Tuition rates and faculty professional development assignment requests for next year, a revised budget for the football stadium expansion and plans and a budget for a new residence hall are Iowa State items on the state Board of Regents' Dec. 3 agenda. While officially a telephonic event, the meeting will originate from the boardroom at Iowa State's Alumni Center. A live audio stream will be available on the board's website.
Iowa State will request professional development assignments for 37 faculty members (PDF, pp. 26-32) -- 17 male and 20 female -- for the year that begins July 1, 2015. The list includes eight academic-year proposals, 24 semester-long proposals and five proposals requiring from three to six months away from regular faculty duties. The eight full academic year requests will generate $239,880 in salary savings, which lowers the net replacement cost to the university to $144,120.
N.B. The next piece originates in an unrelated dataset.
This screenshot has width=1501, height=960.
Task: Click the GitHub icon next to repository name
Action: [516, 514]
The three regent universities have separate eligibility policies for PDAs. At Iowa State, any faculty member employed at least halftime is eligible to apply for a professional development assignment. There is no requirement on length of service.
Third tuition freeze
A third straight tuition freeze for resident undergraduate students has been added to the December agenda, with an option to extend it to all resident students or all students. At its October meeting, the board reviewed proposed rate increases of 1.75 percent for resident students (undergraduate and graduate), 1.2 percent for all out-of-state students and 3.2 percent for all veterinary medicine students. Regent Larry McKibben proposed the freeze and several members expressed their support for it.
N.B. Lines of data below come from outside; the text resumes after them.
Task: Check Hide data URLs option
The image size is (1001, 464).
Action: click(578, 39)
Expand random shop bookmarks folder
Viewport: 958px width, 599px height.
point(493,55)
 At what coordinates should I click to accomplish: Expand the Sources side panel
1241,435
A freeze for resident undergraduates would keep tuition at $6,648 in 2015-16. Mandatory fees would go up a proposed $4.50, to $1,087.90.
Jack Trice Stadium
The athletics department is asking to add $7 million to the budget for the Jack Trice Stadium south end expansion, bumping the project budget to $53 million. The increase is due to both additions to the project and a competitive central Iowa construction market that added as much as 10 percent over estimated costs to bids. The increase would be funded by reallocating funds to the stadium work from its companion project to develop the green space between Reiman Gardens and the stadium. That budget would go from $14 million to $7 million.
New residence hall
The residence department will seek a final green light from the board for a $49.5 million, 700-bed residence hall east of Buchanan Hall on Lincoln Way. As designed, each floor would hold 50 residents in each of two houses (north and west wings). The project would be funded by two dormitory revenue bond sales (spring and fall 2015). Construction could begin in May 2015, with the hall ready for occupants in January 2017.
Other business
Liberal Arts and Sciences associate dean for finance and operations Arne Hallum will give a presentation to the board's education and student affairs committee titled "Preserving and Building Academic Quality Amid Record Enrollment." That committee meeting is scheduled to begin at 10:30 a.m. in the Alumni Center's Horton conference room.
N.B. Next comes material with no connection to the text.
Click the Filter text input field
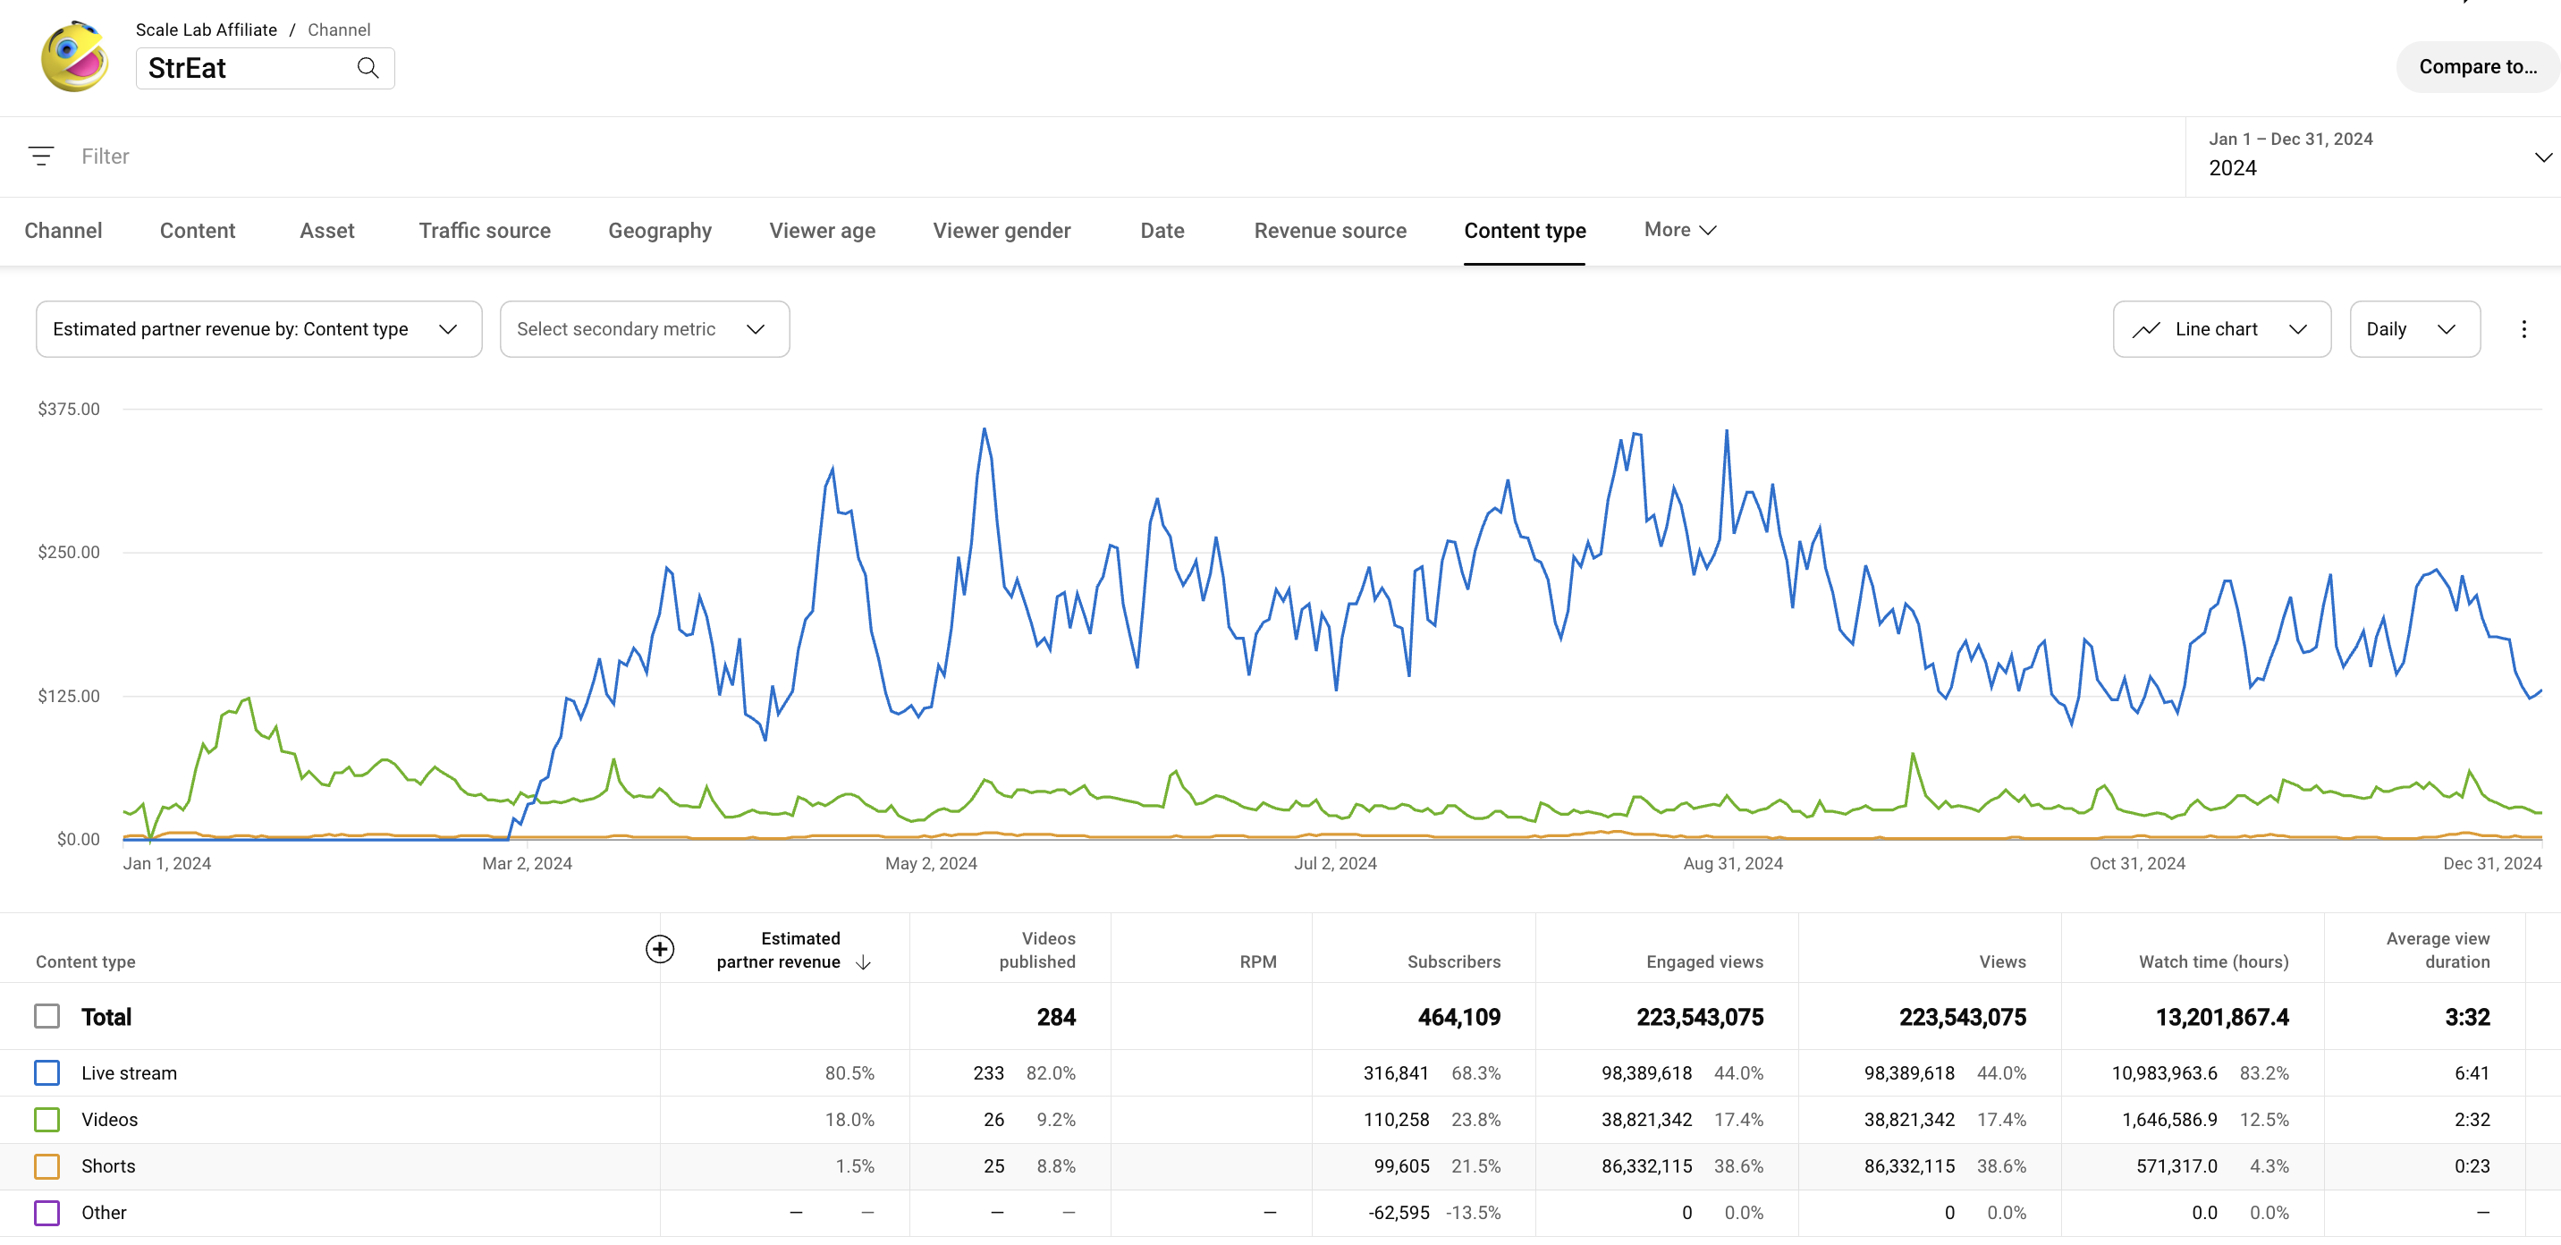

The board also will act on a regents policy manual change (Chapter 8) that, for purposes of tuition and fees, would extend resident status to veterans and their dependents enrolled in a graduate or professional program and receiving benefits under the post-9/11 GI Bill and the Montgomery Bill.
Have something to say?
The meeting begins at 9:15 a.m. with committee meetings. The full board session will begin after lunch and should conclude by 3 p.m. Members of the public who want to provide input to board members on any Dec. 3 agenda item may do so at the pre-meeting public hearing on Thursday, Nov. 20 (6-7 p.m., Memorial Union Oak Room).